Letter To The Editor: Home Batteries + Solar—A Smart Response To Los Alamos’s New Rate Structure

By CHRISTOPHER FORTSON
Formerly of Los Alamos

Los Alamos Department of Public Utilities is moving toward Time-of-Use (TOU) pricing, with electricity rates reportedly set to vary from $0.11/kWh during off-peak hours to nearly $0.197/kWh during the evening peak window of 5 to 11 p.m. This shift makes sense for utilities. Managing when power is produced & consumed is a smarter tool than simply charging everyone the same flat rate regardless of grid conditions. That dynamic is exactly what led DPU to restructure solar net metering benefits in 2024, citing load management concerns.

But TOU pricing cuts both ways. Solar panels produce their highest output at midday, but generation drops off just as the expensive 5 to 11 p.m. peak demand window begins. Residents with rooftop solar may end up exporting their excess midday power back to the grid at a flat, low wholesale rate (currently around $0.086/kWh), only to buy power back from DPU at nearly $0.20/kWh during the evening peak.

The addition of home batteries creates a positive solution for homeowners and utilities alike. Instead of selling your excess midday solar energy back to the grid for a low wholesale credit of around 8 cents per kilowatt-hour, you store it. You then use that stored energy at night to avoid paying the nearly 20-cent peak rate. Storing your power is far more valuable than exporting it. This setup also solves a major load management problem for the utility. Distributed home batteries act as sponges. They soak up the midday surplus of solar energy and reduce strain on the grid during the evening peak, creating a win for both individual electric bills and broader grid management.

TOU pricing is the right direction.

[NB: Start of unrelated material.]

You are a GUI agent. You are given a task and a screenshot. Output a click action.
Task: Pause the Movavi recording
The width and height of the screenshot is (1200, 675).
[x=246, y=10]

But its full benefits for both ratepayers and the grid depend on residents having tools to respond to price signals. Home energy storage is that tool. As DPU finalizes its rate implementation, the County should consider whether current interconnection policies and any remaining incentive structures adequately support battery adoption alongside solar. The grid problems TOU is meant to solve are the same ones home storage is built to address.

Christopher Fortson is an employee-owner at Positive Energy Solar, a New Mexico-based solar energy contractor.